--- Provided entries Enclosed Below ---

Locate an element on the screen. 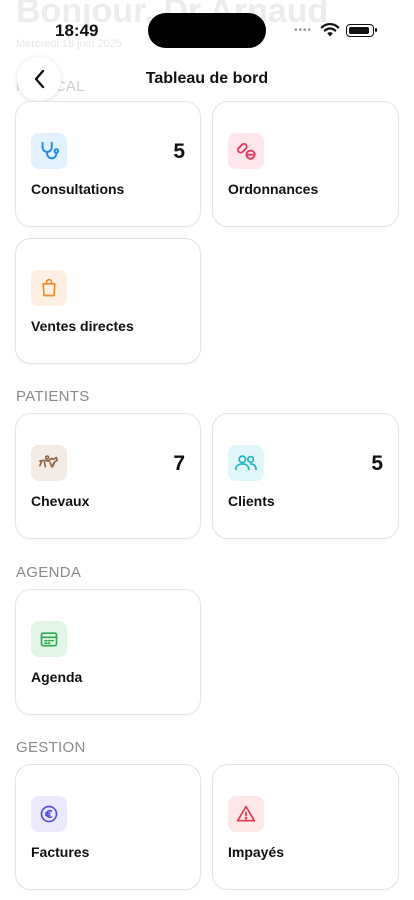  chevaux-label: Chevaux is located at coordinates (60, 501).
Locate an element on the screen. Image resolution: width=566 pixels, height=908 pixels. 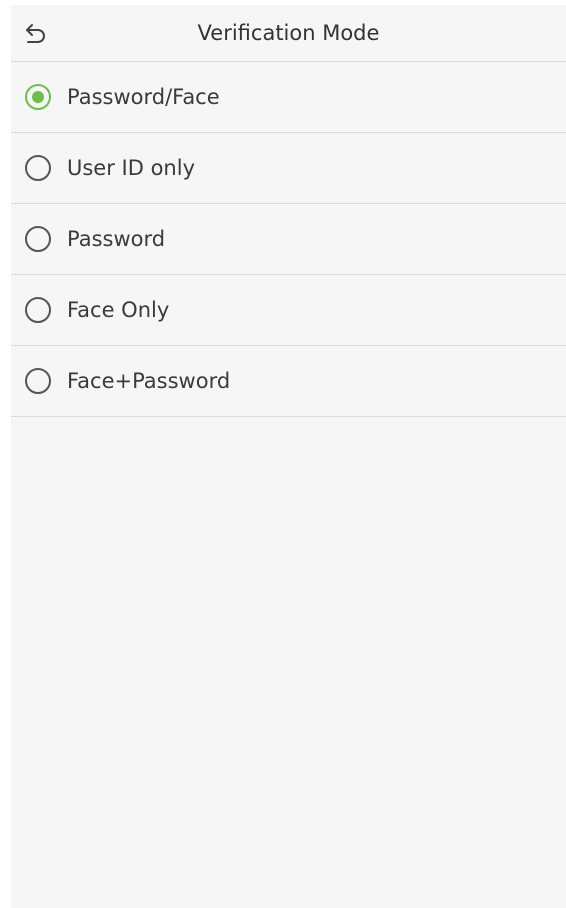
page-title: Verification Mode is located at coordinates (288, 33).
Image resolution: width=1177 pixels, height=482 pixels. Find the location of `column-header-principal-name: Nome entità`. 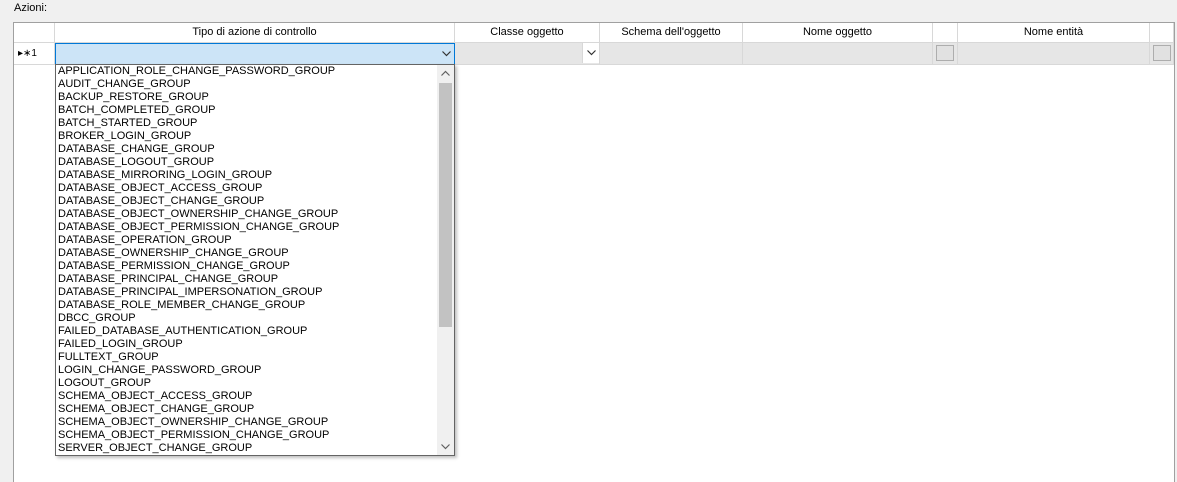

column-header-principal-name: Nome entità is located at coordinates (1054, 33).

--- End of Enclosed Provided entries ---
--- Provided entries Enclosed Below ---

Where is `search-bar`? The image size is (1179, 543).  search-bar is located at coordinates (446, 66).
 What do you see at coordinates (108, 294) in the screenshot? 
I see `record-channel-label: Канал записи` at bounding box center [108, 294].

--- End of Enclosed Provided entries ---
--- Provided entries Enclosed Below ---

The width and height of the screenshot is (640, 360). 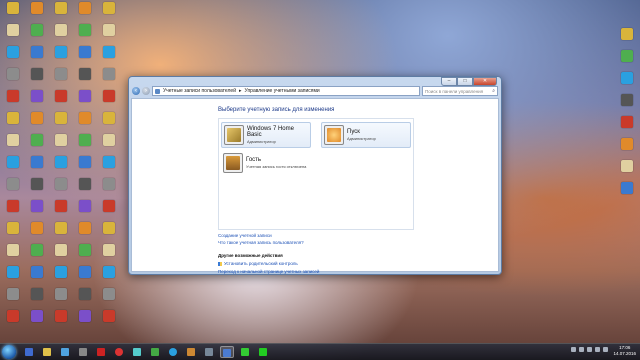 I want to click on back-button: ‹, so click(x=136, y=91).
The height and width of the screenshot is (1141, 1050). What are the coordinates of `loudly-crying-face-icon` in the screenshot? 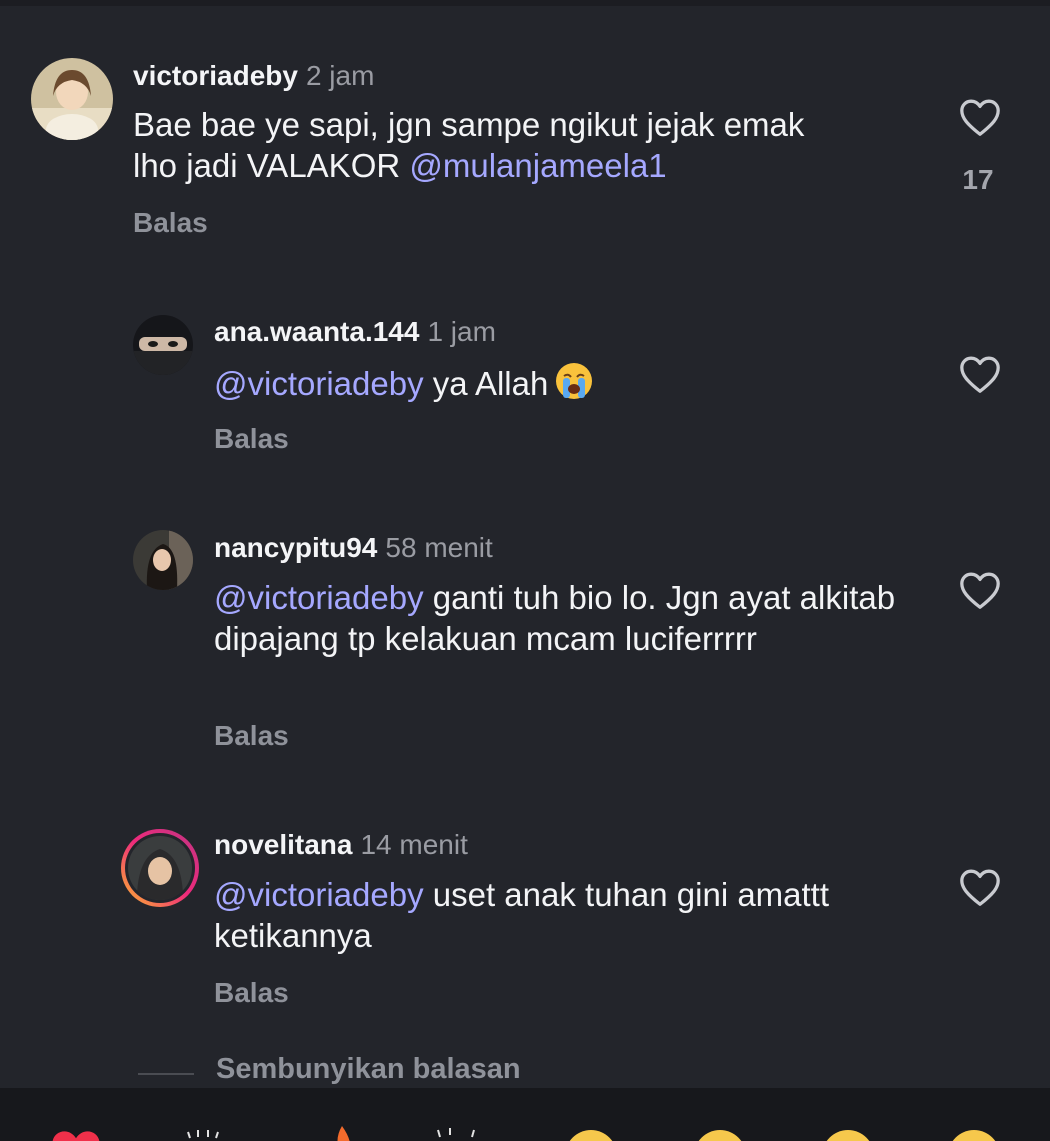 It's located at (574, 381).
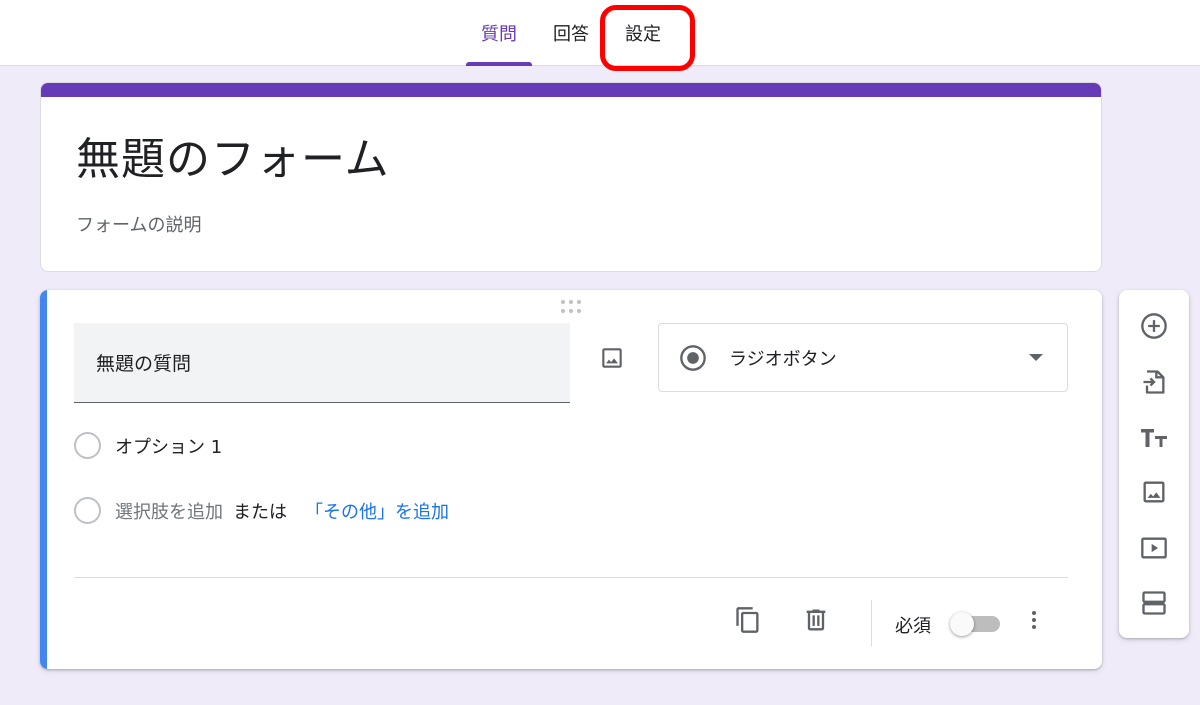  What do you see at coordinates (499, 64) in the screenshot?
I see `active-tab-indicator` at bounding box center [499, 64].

--- End of Enclosed Provided entries ---

## What is being asked:
Copy the material verbatim, beginning at the line containing "coordinates (446, 66)." and continuing through the line containing "center [108, 294].".

## Worked solution:
Where is `search-bar`? The image size is (1179, 543).  search-bar is located at coordinates (446, 66).
 What do you see at coordinates (108, 294) in the screenshot? 
I see `record-channel-label: Канал записи` at bounding box center [108, 294].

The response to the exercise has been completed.